読みました。
佐野洋子さんの名前を聞いたことがないひとがいるかもしれません。けれど、彼女の作品の一つである「百万回生きた猫」を読んだことのない人はあまりいないのではないでしょうか。それくらい実は有名な作家である佐野洋子さん。
彼女は童話の作家でもあるのですが、エッセイがとても面白いです。そして、読むたびにこの人と一緒にやっていくことはできないけど、友達にはなってみたいな、と思わせるような面白く、魅力的な人です。
その魅力は、嘘をつかないというところ。自分の感性にとことん正直です。
その真っ直ぐな感性は、作品を読むたびに何かハッとさせられるものがあります。自分にはない目線だったりして、それを彼女なりにしっかりと説明してくれる。その感性は自分と違うからこそ面白い。
そして、その視線が童話になる時、それは深い洞察にもなります。読む人に答えを与えるものではない。現実をしっかりと見つめることで、読む人に自由な感じ方を与える名作になるのだと思います。
童話だから大人が子供に教えてやろうなどという傲慢な考えではない。ただ、佐野洋子という一個人の目線が人に刺激を与えるのだとおもいます。

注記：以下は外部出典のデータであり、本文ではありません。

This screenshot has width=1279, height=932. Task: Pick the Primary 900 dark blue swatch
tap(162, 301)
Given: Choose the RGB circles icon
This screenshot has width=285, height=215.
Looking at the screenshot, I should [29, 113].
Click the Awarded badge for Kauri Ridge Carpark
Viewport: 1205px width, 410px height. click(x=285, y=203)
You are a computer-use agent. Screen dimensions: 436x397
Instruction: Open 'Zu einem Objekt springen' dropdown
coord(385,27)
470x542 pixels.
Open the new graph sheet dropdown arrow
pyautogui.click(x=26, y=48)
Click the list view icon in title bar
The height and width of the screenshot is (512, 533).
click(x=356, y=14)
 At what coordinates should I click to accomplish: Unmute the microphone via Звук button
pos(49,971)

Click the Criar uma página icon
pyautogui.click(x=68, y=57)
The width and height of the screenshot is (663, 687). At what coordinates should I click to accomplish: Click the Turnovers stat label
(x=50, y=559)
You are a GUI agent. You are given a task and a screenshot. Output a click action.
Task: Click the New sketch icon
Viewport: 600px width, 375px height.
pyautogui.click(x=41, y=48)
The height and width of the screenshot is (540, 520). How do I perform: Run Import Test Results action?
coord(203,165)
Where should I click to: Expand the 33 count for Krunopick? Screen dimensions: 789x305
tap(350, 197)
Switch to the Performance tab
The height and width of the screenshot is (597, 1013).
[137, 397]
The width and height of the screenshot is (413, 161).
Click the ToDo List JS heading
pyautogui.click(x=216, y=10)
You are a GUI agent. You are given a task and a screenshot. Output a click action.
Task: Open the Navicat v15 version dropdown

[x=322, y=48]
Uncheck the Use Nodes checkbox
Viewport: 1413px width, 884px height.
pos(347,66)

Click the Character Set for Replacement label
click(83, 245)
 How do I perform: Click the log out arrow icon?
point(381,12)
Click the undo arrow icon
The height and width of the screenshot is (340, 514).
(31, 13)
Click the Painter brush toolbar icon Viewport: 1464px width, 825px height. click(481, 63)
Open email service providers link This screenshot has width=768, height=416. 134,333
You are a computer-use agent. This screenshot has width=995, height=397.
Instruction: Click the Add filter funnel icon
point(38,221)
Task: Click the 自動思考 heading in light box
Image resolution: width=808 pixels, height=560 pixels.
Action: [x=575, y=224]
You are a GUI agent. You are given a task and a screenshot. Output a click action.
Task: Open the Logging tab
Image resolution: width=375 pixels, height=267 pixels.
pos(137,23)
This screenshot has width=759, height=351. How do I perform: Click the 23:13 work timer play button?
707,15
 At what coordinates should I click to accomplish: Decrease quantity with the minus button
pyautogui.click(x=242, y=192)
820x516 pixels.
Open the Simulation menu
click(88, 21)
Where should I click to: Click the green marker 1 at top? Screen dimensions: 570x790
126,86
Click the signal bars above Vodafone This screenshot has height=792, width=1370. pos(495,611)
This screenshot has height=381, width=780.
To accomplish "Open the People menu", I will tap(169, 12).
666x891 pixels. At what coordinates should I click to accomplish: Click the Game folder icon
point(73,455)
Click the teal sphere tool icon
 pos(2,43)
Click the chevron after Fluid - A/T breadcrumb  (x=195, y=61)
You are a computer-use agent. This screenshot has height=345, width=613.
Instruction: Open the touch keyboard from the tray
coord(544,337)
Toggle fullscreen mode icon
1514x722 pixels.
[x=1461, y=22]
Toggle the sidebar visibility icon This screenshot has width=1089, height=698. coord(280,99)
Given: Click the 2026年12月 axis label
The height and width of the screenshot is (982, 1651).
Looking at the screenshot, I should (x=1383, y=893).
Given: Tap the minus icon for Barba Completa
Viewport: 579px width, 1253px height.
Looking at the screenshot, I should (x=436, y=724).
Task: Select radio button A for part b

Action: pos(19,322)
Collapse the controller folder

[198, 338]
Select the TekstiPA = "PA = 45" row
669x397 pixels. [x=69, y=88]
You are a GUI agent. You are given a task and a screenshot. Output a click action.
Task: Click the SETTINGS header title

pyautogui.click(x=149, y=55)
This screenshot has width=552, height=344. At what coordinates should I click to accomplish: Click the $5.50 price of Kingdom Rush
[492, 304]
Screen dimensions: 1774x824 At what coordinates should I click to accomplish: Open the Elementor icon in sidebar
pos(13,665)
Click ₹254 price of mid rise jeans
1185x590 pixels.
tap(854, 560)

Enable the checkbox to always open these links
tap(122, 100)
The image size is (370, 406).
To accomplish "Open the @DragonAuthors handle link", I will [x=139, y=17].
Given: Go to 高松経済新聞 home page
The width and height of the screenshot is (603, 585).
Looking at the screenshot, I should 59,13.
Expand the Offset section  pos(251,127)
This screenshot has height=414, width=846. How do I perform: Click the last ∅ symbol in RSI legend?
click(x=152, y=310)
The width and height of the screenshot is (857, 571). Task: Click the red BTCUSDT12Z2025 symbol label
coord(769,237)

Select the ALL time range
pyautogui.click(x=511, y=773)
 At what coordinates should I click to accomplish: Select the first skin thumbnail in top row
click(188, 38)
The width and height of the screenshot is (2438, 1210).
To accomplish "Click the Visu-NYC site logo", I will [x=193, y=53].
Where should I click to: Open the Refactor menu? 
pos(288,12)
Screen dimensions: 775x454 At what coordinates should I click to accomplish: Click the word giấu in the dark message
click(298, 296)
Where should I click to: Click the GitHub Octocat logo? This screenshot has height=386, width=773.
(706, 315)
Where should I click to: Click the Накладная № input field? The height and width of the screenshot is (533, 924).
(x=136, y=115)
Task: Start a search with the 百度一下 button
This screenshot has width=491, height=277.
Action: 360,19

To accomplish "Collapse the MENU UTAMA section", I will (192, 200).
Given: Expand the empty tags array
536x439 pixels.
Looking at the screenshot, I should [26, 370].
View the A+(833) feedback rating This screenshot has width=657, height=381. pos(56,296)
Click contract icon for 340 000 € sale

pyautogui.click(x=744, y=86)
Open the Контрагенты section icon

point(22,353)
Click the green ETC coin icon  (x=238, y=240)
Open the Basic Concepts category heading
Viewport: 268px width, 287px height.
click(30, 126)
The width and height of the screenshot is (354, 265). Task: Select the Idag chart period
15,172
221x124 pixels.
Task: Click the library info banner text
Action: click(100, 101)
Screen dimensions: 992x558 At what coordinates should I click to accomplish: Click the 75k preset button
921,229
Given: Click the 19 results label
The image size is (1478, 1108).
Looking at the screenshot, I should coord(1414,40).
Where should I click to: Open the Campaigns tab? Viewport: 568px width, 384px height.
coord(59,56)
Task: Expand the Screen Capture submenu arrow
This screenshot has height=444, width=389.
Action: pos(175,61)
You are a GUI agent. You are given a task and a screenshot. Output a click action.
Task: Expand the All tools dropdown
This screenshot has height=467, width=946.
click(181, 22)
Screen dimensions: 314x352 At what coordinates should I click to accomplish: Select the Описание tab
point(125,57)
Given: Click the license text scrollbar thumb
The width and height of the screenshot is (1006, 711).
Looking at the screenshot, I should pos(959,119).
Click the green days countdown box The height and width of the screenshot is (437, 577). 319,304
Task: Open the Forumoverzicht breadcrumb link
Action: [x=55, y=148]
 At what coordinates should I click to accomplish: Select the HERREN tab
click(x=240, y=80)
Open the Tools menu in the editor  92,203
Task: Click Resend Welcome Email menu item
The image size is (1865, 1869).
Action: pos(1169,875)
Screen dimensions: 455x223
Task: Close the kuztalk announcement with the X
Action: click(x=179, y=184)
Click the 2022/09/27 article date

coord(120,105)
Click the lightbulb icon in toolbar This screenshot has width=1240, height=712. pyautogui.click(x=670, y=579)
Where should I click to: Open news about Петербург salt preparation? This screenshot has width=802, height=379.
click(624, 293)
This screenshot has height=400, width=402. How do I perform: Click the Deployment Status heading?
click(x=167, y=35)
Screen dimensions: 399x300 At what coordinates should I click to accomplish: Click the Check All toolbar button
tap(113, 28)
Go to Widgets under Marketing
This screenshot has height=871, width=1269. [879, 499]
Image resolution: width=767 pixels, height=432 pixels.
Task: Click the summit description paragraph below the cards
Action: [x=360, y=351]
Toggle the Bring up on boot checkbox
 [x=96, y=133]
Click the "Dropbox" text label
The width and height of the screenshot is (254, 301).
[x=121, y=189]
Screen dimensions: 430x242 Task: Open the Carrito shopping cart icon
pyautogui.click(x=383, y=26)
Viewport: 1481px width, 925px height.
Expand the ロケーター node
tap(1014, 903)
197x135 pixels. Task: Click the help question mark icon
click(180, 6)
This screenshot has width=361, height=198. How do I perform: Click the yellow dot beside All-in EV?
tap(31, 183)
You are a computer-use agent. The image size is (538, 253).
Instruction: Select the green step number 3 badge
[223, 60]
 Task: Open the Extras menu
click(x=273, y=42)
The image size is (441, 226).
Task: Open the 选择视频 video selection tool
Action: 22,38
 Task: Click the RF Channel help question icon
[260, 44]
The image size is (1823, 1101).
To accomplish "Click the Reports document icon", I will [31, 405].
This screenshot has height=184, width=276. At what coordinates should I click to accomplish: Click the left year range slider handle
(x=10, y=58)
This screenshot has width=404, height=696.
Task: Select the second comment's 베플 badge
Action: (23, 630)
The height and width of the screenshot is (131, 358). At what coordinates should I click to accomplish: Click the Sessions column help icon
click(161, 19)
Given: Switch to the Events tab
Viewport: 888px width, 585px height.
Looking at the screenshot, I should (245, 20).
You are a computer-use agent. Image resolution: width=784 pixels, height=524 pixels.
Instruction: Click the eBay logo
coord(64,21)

捕虫網と虫かごを持っての探検をする子どもには、何が見えているのでしょうか。何かめざすもの、さがすものがあるわけではないとおもいます。むしろ目に見えるもの、それ自体が全部でゴール。そこには良いこと、悪いことではなく、ただ好奇心に突き動かされて現実を捕まえようとする姿勢が見られるような気がします。佐野洋子さんの本を読むと、そんな気持ちを思い出す事ができる気がするのです。